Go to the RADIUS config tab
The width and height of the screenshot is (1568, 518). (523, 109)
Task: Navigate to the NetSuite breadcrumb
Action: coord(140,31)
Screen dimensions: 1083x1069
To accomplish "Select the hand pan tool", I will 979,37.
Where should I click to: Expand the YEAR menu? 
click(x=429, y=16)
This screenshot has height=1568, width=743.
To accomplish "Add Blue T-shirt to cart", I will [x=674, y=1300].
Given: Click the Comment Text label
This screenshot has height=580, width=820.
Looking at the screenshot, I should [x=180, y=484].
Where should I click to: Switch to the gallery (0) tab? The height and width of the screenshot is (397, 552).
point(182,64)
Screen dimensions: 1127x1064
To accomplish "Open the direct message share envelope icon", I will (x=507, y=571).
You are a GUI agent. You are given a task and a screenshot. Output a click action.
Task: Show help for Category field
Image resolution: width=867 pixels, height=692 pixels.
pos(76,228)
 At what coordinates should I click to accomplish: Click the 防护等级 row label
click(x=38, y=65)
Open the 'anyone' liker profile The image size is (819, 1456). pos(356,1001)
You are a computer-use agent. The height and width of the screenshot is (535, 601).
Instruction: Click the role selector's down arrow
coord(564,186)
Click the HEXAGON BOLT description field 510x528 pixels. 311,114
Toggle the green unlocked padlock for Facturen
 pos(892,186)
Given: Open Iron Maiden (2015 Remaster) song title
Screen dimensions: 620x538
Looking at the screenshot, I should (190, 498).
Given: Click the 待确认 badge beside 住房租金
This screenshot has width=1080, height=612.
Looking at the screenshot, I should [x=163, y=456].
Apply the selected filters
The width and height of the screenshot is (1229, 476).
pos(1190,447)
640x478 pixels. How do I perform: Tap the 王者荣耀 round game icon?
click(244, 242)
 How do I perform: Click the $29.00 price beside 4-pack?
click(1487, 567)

→ **Prompt**: Would you please copy each line of the listing that contains the word "agent"?

→ **Result of this exercise**:
You are a GUI agent. You are given a task and a screenshot. Output a click action.
You are a computer-use agent. The height and width of the screenshot is (535, 601).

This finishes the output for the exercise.